WHAT THIS TASK INVOLVES: Could every line below be transcribed exactly, with the pictures dropped?

MATERIALS PROVIDED:
━━━━━━
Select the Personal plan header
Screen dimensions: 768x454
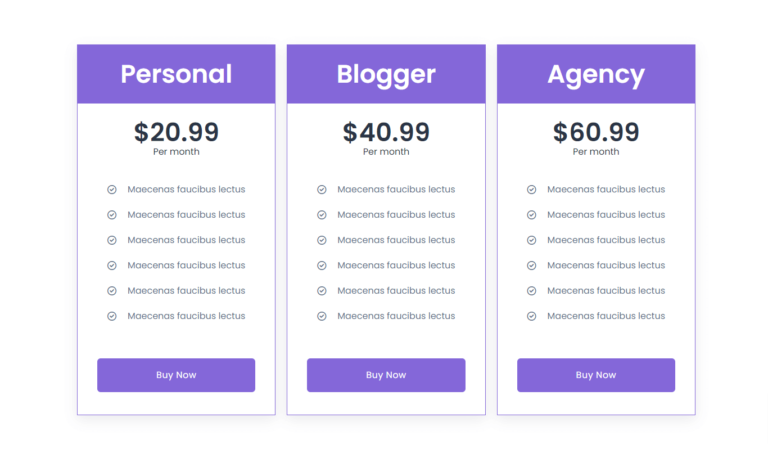[x=176, y=74]
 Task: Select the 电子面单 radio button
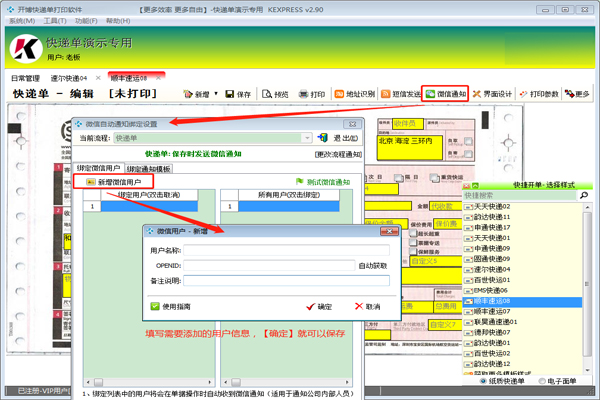point(542,381)
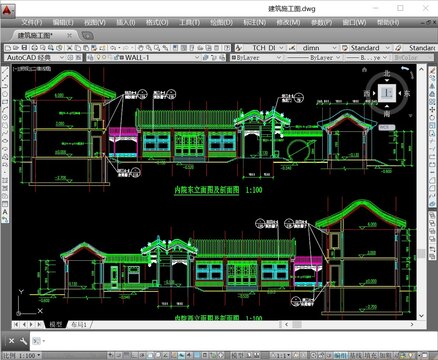
Task: Toggle the layer light bulb on WALL-1
Action: click(x=98, y=57)
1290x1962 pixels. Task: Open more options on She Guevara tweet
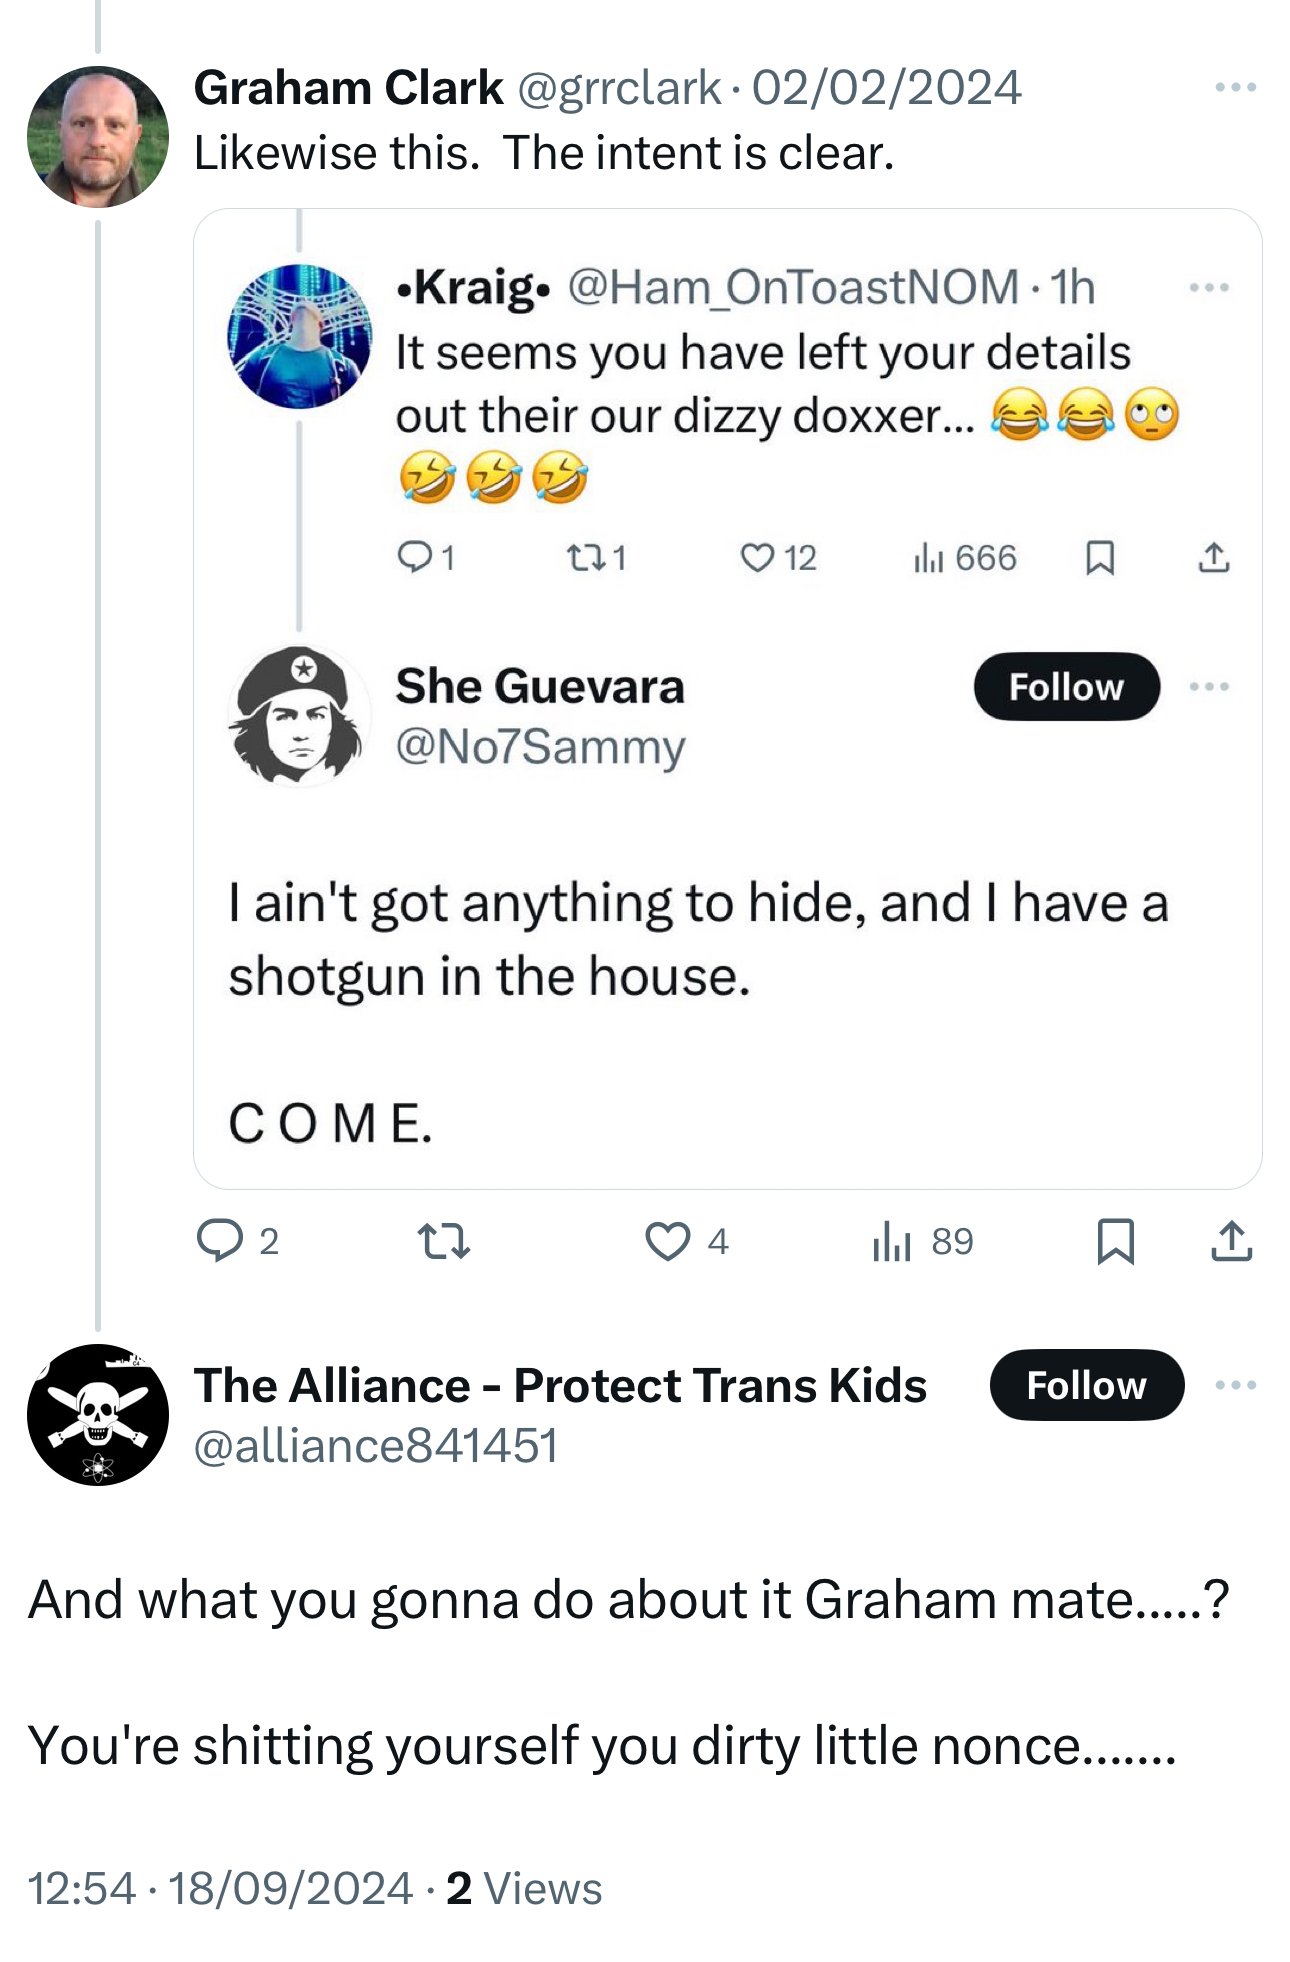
━━━━━━
RESULT BELOW:
Select the Personal plan header
Screen dimensions: 768x454
[x=176, y=74]
 Task: Select the 电子面单 radio button
point(542,381)
Task: Toggle the layer light bulb on WALL-1
Action: click(x=98, y=57)
1290x1962 pixels. Task: Open more options on She Guevara tweet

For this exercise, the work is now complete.